She’s so silly, it’s pathetic. I stopped watching after episode 2. That heffa walking around like she was the international celeb who happened to marry a local nobody. And she wonders why her ex-husbands have custody of all those kids. You can be found too. Hell, we all can if we’re bored enough. Zabasearch, net detective, county tax records, are all the start to locating anybody. She’s so vile. No your kids are not off limits because adults with common sense probably fear for their safety when they’re with you.
You have to be miserable as hell to think you’re putting fear in someone by saying ‘you can be found.’ NOBODY EVER has anything good to say about Tameka Foster.
I do remember the story when SR was still a photog and reading that Usher approached her about something written on the blog. Yeah I remember reading that on the blog about 5-7 years ago.
I feel as if old Meka did this to get attention. She mentioned you way more than someone should care
Shoutout to the lonely ones…sitting in their closet, crying and holding the last Chanel bag their ex celeb boothang bought em’

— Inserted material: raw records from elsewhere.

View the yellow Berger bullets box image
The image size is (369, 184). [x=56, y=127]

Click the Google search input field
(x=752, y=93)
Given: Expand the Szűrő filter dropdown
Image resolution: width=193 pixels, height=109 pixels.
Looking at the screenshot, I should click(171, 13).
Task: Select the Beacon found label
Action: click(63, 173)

#TorreiTaughtMe #SorryNotSorry
Nakeya_J or Keke thanks to Unshake says:
Ta-meek-a what are you really prepared to do!? Exactly what!? Fluck is you really gonna do!? Bytch you ain’t bout that life!!! Stop thinking people care about you. Holding that mans last name hostage. And for what!? Your right, your not famous. At all. And that picture up top is very drag queenish. Calling someone sir. Guess you would know. You need to stop acting like your gonna fight Sandra, because you don’t do well in front of Judges. You need meds and that lady to come fix your almost non existent life.
*********************************
And there you have it..

I died a thousand deaths reading alladis fluckery!